When the Social Security Administration reviews a disability claim, they don't make a simple yes-or-no decision based on a diagnosis. Instead, they follow a structured five-step evaluation sequence. Step 5 is where many contested cases are ultimately decided — and understanding how it works can help claimants make sense of outcomes that might otherwise seem arbitrary.
Before diving into Step 5 specifically, it helps to understand where it sits in the process.
| Step | Question SSA Asks |
|---|---|
| 1 | Are you working above the Substantial Gainful Activity (SGA) threshold? |
| 2 | Is your condition severe enough to significantly limit basic work functions? |
| 3 | Does your condition meet or equal a listed impairment in SSA's Blue Book? |
| 4 | Can you still perform your past relevant work? |
| 5 | Can you perform any other work that exists in significant numbers in the national economy? |
SSA works through these steps in order. If a claim is denied at an earlier step, the evaluation stops. If a claimant makes it to Step 5, it means they've already established that their condition is severe, doesn't meet a listing, and prevents them from returning to their prior work. Now the burden shifts.
At Step 5, the SSA — or an Administrative Law Judge (ALJ) at the hearing level — must determine whether you can do any other type of work given your limitations, age, education, and work experience.
This is a significant shift from Step 4. At Step 4, the claimant must show they can't return to past work. At Step 5, the burden moves to SSA to demonstrate that other work exists. If SSA cannot show that suitable alternative work exists in significant numbers in the national economy, the claim is approved.
Four variables shape what Step 5 looks like for any individual:
1. Residual Functional Capacity (RFC) The RFC is SSA's assessment of what you can still do despite your impairments — how much you can lift, how long you can stand or sit, whether you can concentrate or interact with others. A more restrictive RFC (say, sedentary work only) narrows the pool of available jobs significantly.

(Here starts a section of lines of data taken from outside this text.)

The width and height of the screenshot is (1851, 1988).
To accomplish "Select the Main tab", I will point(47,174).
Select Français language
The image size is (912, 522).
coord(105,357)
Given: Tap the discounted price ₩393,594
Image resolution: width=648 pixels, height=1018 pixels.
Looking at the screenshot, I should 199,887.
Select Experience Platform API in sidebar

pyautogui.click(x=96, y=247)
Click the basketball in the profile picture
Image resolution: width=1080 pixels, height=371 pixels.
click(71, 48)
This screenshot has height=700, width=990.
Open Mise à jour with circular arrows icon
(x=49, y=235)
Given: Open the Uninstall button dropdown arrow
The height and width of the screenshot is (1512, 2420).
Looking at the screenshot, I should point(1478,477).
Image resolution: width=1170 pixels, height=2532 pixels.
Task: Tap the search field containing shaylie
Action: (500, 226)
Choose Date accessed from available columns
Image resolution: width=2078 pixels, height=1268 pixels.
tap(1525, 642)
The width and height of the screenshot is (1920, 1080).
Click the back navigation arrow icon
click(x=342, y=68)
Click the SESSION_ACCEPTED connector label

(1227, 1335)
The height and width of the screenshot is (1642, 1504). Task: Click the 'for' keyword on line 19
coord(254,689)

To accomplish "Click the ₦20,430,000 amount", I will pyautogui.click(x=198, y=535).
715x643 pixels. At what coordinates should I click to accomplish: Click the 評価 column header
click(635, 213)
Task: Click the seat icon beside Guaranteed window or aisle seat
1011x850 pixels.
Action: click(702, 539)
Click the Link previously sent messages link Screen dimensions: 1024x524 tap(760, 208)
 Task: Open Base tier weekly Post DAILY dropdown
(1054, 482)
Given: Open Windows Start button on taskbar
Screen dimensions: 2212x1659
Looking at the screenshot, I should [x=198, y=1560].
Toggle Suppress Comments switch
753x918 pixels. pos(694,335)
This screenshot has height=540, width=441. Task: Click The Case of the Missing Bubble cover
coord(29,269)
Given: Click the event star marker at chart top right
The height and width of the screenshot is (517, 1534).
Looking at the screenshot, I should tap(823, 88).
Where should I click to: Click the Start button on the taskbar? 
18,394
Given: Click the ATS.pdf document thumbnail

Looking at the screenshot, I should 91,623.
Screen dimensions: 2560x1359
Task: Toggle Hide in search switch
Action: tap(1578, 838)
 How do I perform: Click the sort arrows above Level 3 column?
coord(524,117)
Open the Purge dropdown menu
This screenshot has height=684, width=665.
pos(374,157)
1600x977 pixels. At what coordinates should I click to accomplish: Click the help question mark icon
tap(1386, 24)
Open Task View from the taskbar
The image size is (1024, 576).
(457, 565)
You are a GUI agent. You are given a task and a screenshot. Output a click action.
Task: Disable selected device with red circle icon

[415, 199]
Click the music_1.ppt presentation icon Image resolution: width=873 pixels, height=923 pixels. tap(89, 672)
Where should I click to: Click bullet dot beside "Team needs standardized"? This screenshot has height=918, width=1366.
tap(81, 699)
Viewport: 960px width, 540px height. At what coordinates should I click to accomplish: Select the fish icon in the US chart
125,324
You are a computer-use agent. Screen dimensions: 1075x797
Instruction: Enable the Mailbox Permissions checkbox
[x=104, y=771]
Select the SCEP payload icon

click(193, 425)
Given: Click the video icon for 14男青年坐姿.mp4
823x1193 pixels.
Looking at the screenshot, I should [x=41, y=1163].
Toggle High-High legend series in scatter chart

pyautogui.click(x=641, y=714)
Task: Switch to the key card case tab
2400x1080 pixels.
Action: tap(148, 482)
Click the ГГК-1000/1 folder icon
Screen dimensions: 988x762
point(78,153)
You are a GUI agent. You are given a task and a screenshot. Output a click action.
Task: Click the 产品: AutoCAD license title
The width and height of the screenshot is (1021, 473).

2. Age SSA uses formal age categories that carry real weight at Step 5:
The older a claimant is, the harder SSA must work to justify that they can transition to new work. For claimants 55 and older, the analysis often changes substantially.
3. Education Whether someone completed high school, has vocational training, or has limited formal education affects what types of jobs SSA can reasonably argue they could perform.
4. Work Experience and Transferable Skills SSA considers whether skills from past jobs — scheduling, operating equipment, customer service — transfer to other occupations. Highly specialized or physical work with no transferable skills can weigh in a claimant's favor at Step 5.
For cases involving physical impairments at the sedentary or light exertion level, SSA uses the Medical-Vocational Guidelines, commonly called "the Grids." These are tables that cross-reference RFC level, age, education, and work history to produce a directed finding — either "disabled" or "not disabled."
The Grids were designed to bring consistency to Step 5 decisions. A claimant who is 55 or older, limited to sedentary work, with no transferable skills and a limited education, for example, may grid out as disabled under the rules — regardless of whether specific jobs theoretically exist.
However, the Grids don't apply automatically to everyone. When non-exertional limitations are involved — such as mental health impairments, pain, or sensory limitations — SSA typically calls on a Vocational Expert (VE) to testify about what work, if any, the claimant could realistically perform.
At the hearing level, ALJs routinely rely on VE testimony to resolve Step 5. The ALJ poses hypothetical questions to the VE describing a claimant with specific limitations and asks whether jobs exist for such a person.
This is where the RFC becomes critical. If a claimant's attorney can challenge the RFC — arguing it understates limitations based on medical records, treating physician opinions, or the claimant's own testimony — the hypothetical changes, and so does the VE's answer. A VE who says 50,000 jobs exist under one RFC may say zero jobs exist under a more restricted one.
Initial denials often reach hearing level before Step 5 is properly examined. At the ALJ stage, where evidence is more fully developed and VE testimony is taken, Step 5 becomes the operative question for a large share of approved claims.
The outcome depends heavily on documentation: how thoroughly treating physicians have described functional limitations, whether RFC assessments reflect the full picture, and whether the ALJ's hypotheticals to the VE accurately captured what the claimant can and cannot do.
What the Grids say, what a VE concludes, and how an RFC is written all interact differently depending on the specific details of each case — details that exist only in the claimant's own medical record, work history, and file.